▸ **Task to complete**:
Rewrite the lines from the one containing "Viewport: 1037px width, 695px" up to and including the one containing "Image resolution: width=840", with "screenshot" replaced by "screen capture" and all else unchanged.
== Data listing
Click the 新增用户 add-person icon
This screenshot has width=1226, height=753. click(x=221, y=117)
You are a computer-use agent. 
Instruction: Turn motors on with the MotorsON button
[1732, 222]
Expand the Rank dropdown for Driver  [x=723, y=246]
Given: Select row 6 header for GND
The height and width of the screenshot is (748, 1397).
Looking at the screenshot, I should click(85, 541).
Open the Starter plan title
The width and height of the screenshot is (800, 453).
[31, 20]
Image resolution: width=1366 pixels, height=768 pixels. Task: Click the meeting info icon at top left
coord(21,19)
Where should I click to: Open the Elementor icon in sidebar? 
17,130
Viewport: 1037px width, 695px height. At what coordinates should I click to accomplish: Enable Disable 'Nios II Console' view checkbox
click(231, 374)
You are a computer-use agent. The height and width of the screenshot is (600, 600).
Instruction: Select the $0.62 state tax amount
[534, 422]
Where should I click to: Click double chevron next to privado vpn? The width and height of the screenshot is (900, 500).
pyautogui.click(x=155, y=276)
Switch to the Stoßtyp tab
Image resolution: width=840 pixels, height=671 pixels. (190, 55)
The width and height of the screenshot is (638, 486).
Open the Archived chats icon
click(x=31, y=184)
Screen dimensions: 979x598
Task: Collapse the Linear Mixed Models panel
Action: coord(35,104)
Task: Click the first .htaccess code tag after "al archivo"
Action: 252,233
====
▸ **Task result**:
Viewport: 1037px width, 695px height. At what coordinates should I click to accomplish: Enable Disable 'Nios II Console' view checkbox
click(231, 374)
You are a computer-use agent. The height and width of the screen capture is (600, 600).
Instruction: Select the $0.62 state tax amount
[534, 422]
Where should I click to: Click double chevron next to privado vpn? The width and height of the screen capture is (900, 500).
pyautogui.click(x=155, y=276)
Switch to the Stoßtyp tab
Image resolution: width=840 pixels, height=671 pixels. (190, 55)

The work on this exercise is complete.